PROBLEM A:
Please list the four components of the framework for analyzing Japan's globalization that the passage on Japan's globalization proposes.

TEXT SEGMENT:
§

If only one center of globalization can be recognized, we can hardly speak of a theory of globalization. What we have is merely a series of generalizations. We cannot have a theory of globalization based on a single case any more than we can have a theory of the family based on one family.
The set of essays in this volume shows that in addition to the West there is at least one other center of globalization in this world, namely Japan. If we show that Japan can be, in fact is, a center for globalization, then it is an easy additional step to demonstrate that there are many other centers as well. We thus need to speak of multiple globalizations. Only after analyzing plural cases of globalization can we begin to formulate a theory of globalization through comparison. The task has not even begun. This volume is a modest but important step in this direction.
The second major import of the present volume is that all of the studies in it are ethnographically based. They are grounded on intensive fieldwork of the traditional anthropological kind. A perusal of the existing globalization literature will at once convince the reader that we have virtually no “theory” firmly based on solid ethnographic fieldwork. Without data deriving from such a basis, generalizations tend to be speculative and intuitive. In the absence of solid data, conclusions seem to drive the argument instead of being derived from it.
What we offer in this volume are solid data that no one can dispute. I believe that any theory of globalization has to be based on a solid empirical foundation, just as any other theory. We offer such a foundation in this volume. This is not to say that data presented in this volume are sufficient to start constructing an adequate theory of globalization. We must have a great deal more solid data. We need to postpone theorizing about globalization until we have sufficient data. This volume is an important first step in the right direction.
As a way of analyzing Japan’s globalization, not so much its economic aspects as its cultural and social consequences, I offer a fourfold framework consisting of human dispersal, organizational transplantation, cultural diffusion, and imagining of Japan. It is hoped that this framework will help readers to comprehend the data presented in the subsequent chapters as globalization phenomena.

Human dispersal


The dispersal of Japanese resulting from Japan’s economic globalization may be classified into long-term (or permanent) and short-term (or nonpermanent) categories. The former designates those who leave Japan permanently, or who have no definite plans to return to Japan. The latter includes those who intend to return to Japan or at least leave the foreign country within a definite period, most of them within 5 or 6 years.

§

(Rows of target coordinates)

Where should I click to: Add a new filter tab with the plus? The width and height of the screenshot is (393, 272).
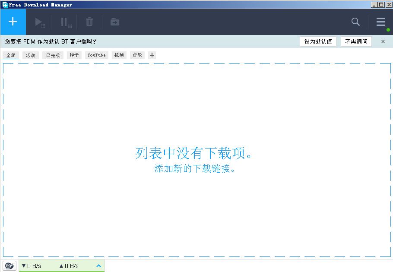coord(152,55)
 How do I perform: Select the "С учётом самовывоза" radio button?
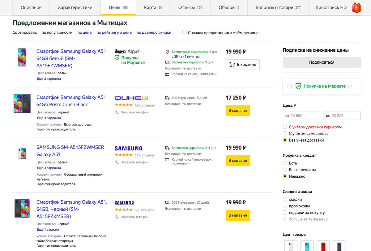click(284, 134)
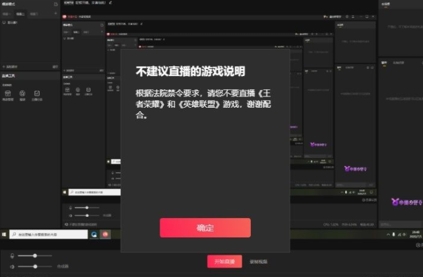
Task: Click the pencil icon to edit stream title
Action: click(x=111, y=3)
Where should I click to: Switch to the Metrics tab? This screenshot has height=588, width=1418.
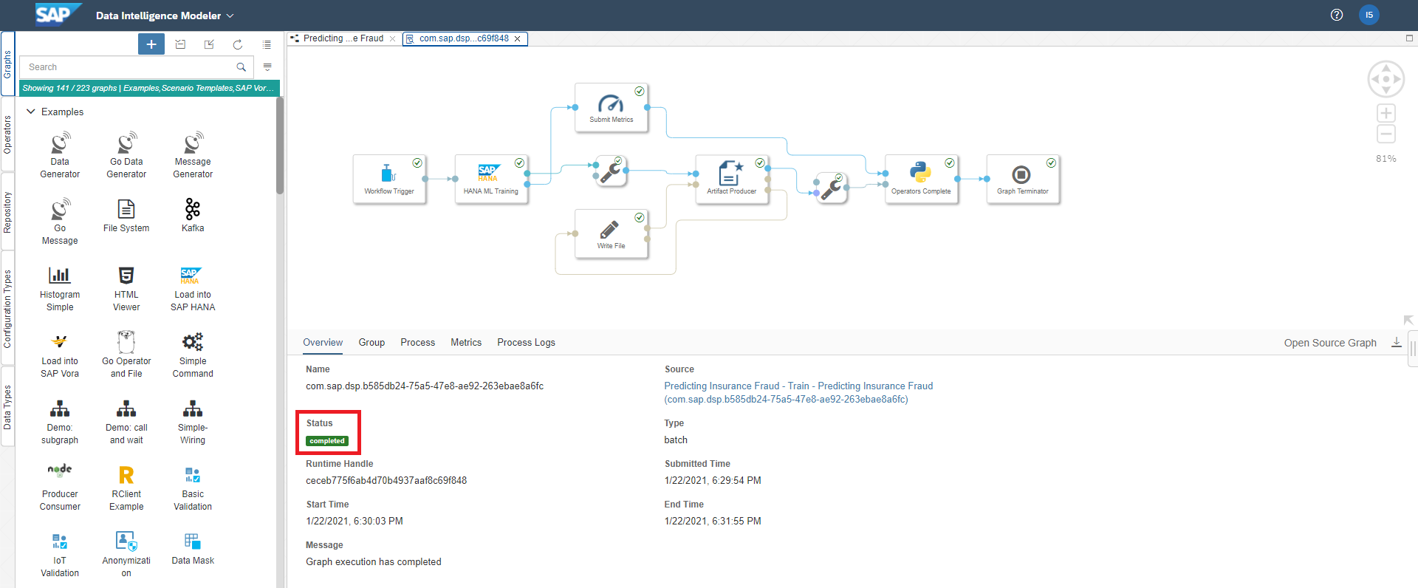tap(466, 342)
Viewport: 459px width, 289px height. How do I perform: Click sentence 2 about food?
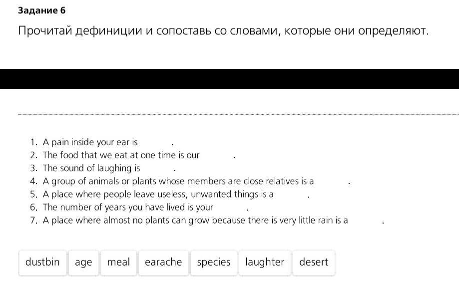(x=132, y=155)
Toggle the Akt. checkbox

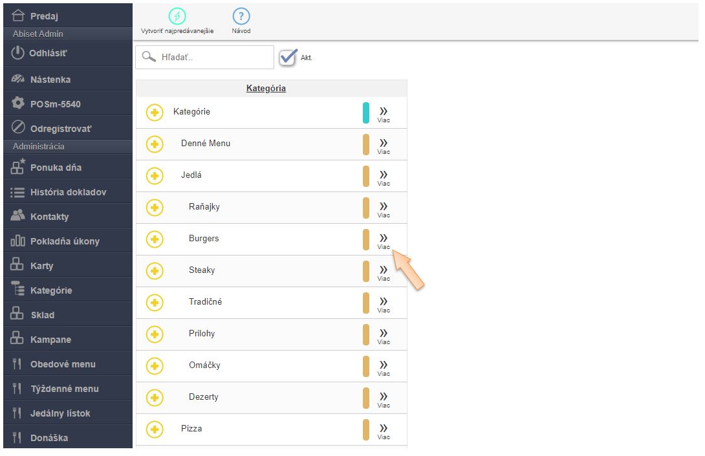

§

PROBLEM B:
Scale the rows from the line with "Viewport: 459px width, 289px" up to and including the final line of the rows, and reproduce only those lines with their requests. Multiply each coordinate in the answers by 0.2, round to whole numbers with halves going up, and leave out the pictures.

CORRECT OUTPUT A:
- Human dispersal
- Organizational transplantation
- Cultural diffusion
- Imagining of Japan

CORRECT OUTPUT B:
Viewport: 459px width, 289px height. How do I perform: Click sentence 2 about food?
(x=26, y=31)
Toggle the Akt. checkbox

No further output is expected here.